2.) They state the NOI is $115K per year and that's the "actual". I never trust those numbers (they're usually high) but let's take them at face-value just for giggles. If you get 25% down and have a $1.5MM mortgage at 5% with a 20 year amortization period (you don't get 30-year fixed rate loans with commercial properties) it's $9,900 per month which gets you to around $119K per year in mortgage payments. So what you have is a negative cash-flow property.
3.) Let's say you can get a 25 year amortization period on the mortgage, that yield a mortgage payment of around $105K per year. So (remember, this is optimistic) you have $115K per year in NOI and debt payments of $105K so you get $10K per year in cash-flow. $10K/$500K down payment = 2% cash-on-cash return. AND you'll likely want a piece of that so what's left for the equity investor? 1%? I can get more than a 1% cash-on-cash return in a savings account...
By the way, all of this is ignoring that not everybody wants to invest a complex of *only* one-bedroom apartments that are 488 sq ft. I have one of them but it's in a college town. Not all of my units are rented to students but it's nice to have that back-stop when it comes to a tenant base. I could argue "it's neither good nor bad" but I think most people would find it, well, limiting.

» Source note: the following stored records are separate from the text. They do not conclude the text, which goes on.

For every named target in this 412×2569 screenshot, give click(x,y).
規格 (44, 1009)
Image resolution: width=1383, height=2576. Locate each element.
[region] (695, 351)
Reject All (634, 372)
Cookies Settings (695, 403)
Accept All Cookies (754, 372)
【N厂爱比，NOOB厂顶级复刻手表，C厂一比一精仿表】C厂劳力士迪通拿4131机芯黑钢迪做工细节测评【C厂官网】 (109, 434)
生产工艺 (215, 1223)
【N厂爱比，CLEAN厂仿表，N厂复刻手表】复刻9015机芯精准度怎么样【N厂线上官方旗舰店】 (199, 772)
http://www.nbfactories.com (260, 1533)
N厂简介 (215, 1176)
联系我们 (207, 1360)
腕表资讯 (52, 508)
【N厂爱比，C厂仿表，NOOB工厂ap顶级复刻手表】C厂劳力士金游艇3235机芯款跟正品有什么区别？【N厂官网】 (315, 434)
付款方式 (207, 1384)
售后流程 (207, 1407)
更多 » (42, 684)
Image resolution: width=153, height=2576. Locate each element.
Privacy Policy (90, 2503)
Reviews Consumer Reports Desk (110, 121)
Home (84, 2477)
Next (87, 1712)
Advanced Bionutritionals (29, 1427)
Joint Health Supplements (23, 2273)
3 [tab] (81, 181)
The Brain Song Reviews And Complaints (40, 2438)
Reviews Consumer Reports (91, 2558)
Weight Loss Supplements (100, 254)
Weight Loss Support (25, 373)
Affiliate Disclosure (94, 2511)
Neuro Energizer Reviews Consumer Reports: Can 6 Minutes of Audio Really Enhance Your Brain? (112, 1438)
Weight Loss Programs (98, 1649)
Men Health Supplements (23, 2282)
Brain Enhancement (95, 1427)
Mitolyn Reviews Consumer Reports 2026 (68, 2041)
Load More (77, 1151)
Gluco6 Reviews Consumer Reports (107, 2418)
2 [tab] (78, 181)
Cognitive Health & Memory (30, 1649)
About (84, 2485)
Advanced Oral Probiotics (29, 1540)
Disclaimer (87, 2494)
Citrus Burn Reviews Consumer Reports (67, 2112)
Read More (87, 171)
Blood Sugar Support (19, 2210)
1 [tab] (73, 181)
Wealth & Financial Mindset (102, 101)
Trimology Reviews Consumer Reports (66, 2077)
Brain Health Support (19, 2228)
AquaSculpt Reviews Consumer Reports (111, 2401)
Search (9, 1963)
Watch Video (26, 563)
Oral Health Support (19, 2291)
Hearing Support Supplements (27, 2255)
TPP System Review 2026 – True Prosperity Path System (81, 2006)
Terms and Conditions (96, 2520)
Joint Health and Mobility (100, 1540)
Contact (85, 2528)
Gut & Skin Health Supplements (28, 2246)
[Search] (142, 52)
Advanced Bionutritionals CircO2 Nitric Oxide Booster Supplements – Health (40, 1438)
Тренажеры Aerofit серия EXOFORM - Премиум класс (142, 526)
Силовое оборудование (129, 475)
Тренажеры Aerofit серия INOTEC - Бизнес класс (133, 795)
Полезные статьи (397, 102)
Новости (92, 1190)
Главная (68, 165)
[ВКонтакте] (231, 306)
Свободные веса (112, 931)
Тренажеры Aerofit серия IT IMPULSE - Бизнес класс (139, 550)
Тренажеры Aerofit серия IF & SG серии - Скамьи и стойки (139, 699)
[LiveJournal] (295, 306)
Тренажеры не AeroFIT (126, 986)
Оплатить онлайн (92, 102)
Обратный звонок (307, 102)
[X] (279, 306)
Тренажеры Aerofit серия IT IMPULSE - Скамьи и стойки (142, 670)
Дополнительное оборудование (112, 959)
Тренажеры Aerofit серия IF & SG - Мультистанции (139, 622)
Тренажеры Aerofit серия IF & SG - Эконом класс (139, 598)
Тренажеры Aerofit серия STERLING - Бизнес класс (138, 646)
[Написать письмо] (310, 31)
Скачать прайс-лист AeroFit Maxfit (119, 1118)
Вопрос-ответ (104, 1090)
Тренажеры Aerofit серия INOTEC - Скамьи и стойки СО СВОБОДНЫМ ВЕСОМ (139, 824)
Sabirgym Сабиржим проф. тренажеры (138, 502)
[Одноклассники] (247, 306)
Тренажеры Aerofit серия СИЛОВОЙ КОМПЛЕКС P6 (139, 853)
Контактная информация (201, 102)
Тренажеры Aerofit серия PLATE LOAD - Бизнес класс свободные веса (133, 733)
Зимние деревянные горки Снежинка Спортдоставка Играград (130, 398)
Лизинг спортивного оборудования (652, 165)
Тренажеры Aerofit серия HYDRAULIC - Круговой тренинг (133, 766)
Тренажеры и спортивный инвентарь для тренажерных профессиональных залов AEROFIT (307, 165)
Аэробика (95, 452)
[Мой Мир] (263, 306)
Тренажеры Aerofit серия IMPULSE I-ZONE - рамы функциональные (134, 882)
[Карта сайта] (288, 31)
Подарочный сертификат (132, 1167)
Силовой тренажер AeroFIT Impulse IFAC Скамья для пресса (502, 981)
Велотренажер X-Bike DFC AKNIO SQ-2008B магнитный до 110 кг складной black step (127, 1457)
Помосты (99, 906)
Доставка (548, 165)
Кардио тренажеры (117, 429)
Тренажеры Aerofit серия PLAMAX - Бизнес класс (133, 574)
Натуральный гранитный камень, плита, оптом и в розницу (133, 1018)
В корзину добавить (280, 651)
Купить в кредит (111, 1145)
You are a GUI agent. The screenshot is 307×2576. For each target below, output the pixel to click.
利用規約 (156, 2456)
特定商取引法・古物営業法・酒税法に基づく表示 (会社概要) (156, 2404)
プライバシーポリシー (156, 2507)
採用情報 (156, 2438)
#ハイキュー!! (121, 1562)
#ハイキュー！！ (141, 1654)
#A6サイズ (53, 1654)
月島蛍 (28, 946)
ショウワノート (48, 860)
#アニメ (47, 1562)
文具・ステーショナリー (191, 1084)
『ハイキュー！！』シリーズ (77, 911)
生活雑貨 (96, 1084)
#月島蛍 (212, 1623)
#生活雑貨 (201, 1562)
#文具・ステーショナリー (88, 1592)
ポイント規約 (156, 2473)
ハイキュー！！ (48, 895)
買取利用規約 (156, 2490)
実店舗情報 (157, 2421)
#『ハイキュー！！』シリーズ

Taking that and putting it to the side for the moment, if you have an investor that wants to play the appreciation game then this property might work. But in that scenario how are you going to make money? You don't have to nest egg right now to invest so odds are you'll want cash-flow for the next deal. Being generous you'll get $5K per year out of this property (that's assuming that your equity partner will split returns evenly with you even though you're a rookie with no skin in the game) and I wouldn't bank on that.
Now, going to a local bank and saying "give me financing for a property with negative cash-flow" is another deal all together.